We must work together to solve global problems like COVID-19

To the Editor:
It’s been about a year since I wrote The Altamont Enterprise regarding the need for everyone to get vaccinated against COVID. Great progress has been made; still we have unnecessary mortality from the virus due to a lack of anti-COVID vaccinations on a national and global basis. The scientific data is incontrovertible that the vaccinations against COVID work for all except a minority of people who are primarily immunocompromised.

While we were busy trying to control the COVID-19 virus, it has been mutating and evolving. For example, this has resulted in a strain known as Omicron that is more contagious but typically less sickening. It can spread very quickly; human mortality has decreased but is still significant in individuals with other morbidity factors and those unusually susceptible to the strain of virus.

So far, the various approved vaccines and their boosters are largely meeting our immunological needs. However, with the millions of people who have active COVID-19 infections, there is a huge amount of virus in the world to mutate and evolve into new strains — which in turn will make it more difficult to control the virus.

_Brief:_
Extend the letter to the editor about working together against COVID-19, picking up after its last sentence.

_Records supplied:_

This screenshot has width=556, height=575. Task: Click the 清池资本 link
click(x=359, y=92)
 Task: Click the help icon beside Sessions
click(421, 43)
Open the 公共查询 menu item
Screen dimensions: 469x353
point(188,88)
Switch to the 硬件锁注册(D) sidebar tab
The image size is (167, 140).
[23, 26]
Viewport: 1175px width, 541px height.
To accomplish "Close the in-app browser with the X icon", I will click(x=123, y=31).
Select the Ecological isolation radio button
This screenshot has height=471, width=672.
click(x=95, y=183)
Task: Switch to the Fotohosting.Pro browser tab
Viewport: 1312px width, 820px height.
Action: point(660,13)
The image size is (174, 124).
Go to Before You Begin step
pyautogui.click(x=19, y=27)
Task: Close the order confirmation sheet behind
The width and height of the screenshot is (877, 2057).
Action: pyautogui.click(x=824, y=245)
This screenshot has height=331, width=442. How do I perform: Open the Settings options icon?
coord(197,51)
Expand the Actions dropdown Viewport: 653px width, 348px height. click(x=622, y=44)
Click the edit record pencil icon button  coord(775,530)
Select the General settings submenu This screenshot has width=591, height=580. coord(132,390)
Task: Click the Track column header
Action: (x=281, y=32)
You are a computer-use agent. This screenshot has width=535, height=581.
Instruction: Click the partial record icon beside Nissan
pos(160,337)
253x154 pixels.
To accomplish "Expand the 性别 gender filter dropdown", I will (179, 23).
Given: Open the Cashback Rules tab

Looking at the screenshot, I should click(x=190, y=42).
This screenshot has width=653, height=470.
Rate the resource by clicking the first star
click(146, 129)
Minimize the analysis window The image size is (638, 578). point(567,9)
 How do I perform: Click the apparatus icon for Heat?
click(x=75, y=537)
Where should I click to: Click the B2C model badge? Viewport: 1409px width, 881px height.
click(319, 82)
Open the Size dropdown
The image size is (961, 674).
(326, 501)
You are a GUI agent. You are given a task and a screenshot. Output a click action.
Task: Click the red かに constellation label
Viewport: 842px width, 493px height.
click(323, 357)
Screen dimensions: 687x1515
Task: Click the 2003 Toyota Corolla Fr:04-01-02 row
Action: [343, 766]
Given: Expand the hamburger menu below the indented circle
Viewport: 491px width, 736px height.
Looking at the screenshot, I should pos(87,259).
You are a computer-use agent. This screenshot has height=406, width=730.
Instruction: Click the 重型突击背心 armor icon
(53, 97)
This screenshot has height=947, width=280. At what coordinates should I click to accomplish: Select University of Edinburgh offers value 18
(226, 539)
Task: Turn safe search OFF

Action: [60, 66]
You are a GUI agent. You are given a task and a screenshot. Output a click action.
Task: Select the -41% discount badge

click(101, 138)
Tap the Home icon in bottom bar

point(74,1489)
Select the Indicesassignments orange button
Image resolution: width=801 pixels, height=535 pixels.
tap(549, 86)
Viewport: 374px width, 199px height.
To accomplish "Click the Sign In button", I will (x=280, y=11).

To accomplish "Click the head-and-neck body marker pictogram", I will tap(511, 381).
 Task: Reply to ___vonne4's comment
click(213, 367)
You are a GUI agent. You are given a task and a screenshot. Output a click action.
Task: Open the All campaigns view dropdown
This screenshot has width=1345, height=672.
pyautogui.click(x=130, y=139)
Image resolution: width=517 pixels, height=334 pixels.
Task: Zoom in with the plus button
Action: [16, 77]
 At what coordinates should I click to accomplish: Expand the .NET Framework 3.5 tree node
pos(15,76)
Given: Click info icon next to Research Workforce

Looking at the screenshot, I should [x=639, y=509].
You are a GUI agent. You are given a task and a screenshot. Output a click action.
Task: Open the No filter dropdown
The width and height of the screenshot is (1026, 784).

_Result of this task:_
Therefore, I advocate the vaccination of all the people on the globe for COVID-19 to make it less likely for new strains to appear and to allow us to continue coming up with vaccines and other methods that will control the disease in a scientific manner. Countries like the United States, China, Russia, the United Kingdom, Germany, Italy, Japan, and France should lead the way in seeing that the world is vaccinated.

They should work closely with the United Nations so that we have some overall coordination. The lives saved may be yours and your relatives; it’s time that we not only cause global problems but we work together to solve them.

It is to the advantage of the COVID virus to have longer lasting, easier transmitting infections than it is to be highly pathogenic and kill their host (people). However, it is possible that something will evolve within the virus that could make it worse for mankind, harder to control, with possible long-term effects.

If we want to interrupt this virus evolution then we need to tackle this on a global basis and it should be our highest priority for health problems on this Earth.